Today’s Google Doodle celebrates Azah Aziz, a pioneer in Malaysian journalism

Today’s Google Doodle celebrates Azah Aziz, a pioneer in Malaysian journalism

Dedicating her life to both journalism and the preservation of Malay culture, Azah Aziz leaves behind a formidable legacy

EVERY so often Google puts up some fun illustrations on their homepage, oftentimes to signify a special day or historical figure associated with that day. Several of the most celebrated Malaysians, such as P. Ramlee, Sudirman, and Saloma have been recognised in this way.

The latest recipient of this honour is the late Sharifah Azah Mohamed Alsagoff, better known as Azah Aziz. Today would have been her 94th birthday, she passed away 10 years ago.

The illustrated banner that hangs above the Google homepage. – Google pic

She was a pioneering woman journalist who started her career in the 1950s, an advocate for women’s rights, and a renowned and respected Malay cultural expert, specifically in the field of textiles and traditional attire – aspiring to keep alive that part of Malaysia’s cultural heritage.

Earlier this week, Azah’s daughter, former Bank Negara Malaysia governor Tan Sri Dr Zeti Akhtar Aziz attended a preview event at Google Malaysia’s headquarters in Kuala Lumpur.

Describing her mother as a “pathbreaking pioneer” who started a 37 year career in the 1950s when there weren’t that many women journalists, Zeti went through a few career highlights, such as when Azah interviewed Indira Gandhi, the then president of India, the family of boxing legend Muhammad Ali, as well as the first woman who went to space, Soviet cosmonaut Valentina Nikolayeva-Tereshkova.

Azah Aziz in her younger days.

“She was very humble and she was known in her own right. I’d walk down the streets where she was recognised and people would shriek and run up to touch her like as if she was celebrity, because she wrote and she wrote everyday, she wrote columns, in the early days it was about women’s affairs and women’s rights and women’s interests, how to better their lives, their health, and how to manage their families, and so on.”

“She was a very engaging writer, she wrote well, even my father (Royal Professor Ungku Abdul Aziz bin Ungku Abdul Hamid) would give speeches for the general public, he would let her read it and edit it because her Malay was so beautiful.”

Beyond Azah’s career in journalism, she had a lifelong love for Malay arts and culture, specifically textiles. She would eventually own a collection of over 100 types of heritage clothings such as baju kurung, baju Melayu and kebaya, which she inherited and bought.

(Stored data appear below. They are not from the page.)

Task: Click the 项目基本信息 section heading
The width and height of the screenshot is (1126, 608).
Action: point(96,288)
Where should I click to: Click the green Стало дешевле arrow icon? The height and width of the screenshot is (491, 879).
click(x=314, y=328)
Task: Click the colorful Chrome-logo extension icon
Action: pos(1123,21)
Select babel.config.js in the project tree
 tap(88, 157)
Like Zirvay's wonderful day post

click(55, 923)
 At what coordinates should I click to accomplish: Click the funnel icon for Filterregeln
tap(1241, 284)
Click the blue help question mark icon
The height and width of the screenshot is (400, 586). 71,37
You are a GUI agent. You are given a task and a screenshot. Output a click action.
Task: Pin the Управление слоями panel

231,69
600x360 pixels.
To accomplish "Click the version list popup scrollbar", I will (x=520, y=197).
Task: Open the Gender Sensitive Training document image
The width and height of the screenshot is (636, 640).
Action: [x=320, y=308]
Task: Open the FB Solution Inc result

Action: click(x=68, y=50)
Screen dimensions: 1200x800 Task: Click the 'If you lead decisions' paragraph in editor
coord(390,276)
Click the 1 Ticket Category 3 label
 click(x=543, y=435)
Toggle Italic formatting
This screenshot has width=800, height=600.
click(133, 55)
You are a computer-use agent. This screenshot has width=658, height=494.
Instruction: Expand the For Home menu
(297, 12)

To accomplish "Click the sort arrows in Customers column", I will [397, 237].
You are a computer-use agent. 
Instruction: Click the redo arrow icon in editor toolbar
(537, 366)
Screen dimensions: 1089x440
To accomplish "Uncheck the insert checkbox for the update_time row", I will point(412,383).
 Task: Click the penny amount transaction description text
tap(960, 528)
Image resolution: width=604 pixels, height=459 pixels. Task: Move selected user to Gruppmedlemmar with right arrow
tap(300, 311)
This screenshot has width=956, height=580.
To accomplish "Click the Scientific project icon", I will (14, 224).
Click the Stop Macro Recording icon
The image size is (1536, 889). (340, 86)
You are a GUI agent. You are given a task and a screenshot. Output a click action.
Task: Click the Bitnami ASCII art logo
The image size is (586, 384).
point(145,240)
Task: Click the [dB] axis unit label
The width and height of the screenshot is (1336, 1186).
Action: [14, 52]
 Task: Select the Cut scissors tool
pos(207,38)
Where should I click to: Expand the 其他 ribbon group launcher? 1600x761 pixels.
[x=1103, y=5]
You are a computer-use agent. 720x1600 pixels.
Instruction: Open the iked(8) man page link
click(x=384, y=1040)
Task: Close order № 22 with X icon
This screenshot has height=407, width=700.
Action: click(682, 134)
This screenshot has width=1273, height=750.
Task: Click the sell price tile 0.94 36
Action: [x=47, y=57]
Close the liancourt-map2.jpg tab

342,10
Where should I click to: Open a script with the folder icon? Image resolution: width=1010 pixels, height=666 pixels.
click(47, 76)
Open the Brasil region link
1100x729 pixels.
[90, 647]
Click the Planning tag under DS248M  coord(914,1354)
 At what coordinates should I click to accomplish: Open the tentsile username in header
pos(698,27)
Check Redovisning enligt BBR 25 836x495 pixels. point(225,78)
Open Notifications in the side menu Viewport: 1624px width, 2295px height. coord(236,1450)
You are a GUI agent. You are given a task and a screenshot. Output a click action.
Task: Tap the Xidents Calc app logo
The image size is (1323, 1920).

To that end, she wrote a very well regarded book about her passion for preserving the textiles and costumes of the Malay world, called Rupa and Gaya Busana Melayu, which has since gone out of print.

Azah’s book on classical Malay clothing, Rupa and Gaya Busana Melayu, will live on as her daughter plans on releasing an English translation later this year. – Shopee screengrab

“It describes the textiles, very exquisite and resplendent textiles, and the other textiles that are worn everyday by Malaysians and how they have survived for hundreds of years.

“And in our generation there’s a fear that it is going to be lost because people are forgetting it and it’s being modified to such a degree and extent that you don’t recognise what it was, but actually it has survived for hundreds of years.”

Unfortunately, the book was only written in Malay because Azah was not confident in writing in English, despite being very good as Zeti attests. Not only dedicated to documenting textiles, the book was also interspersed with extracts from old classical works with references to textiles and costumes.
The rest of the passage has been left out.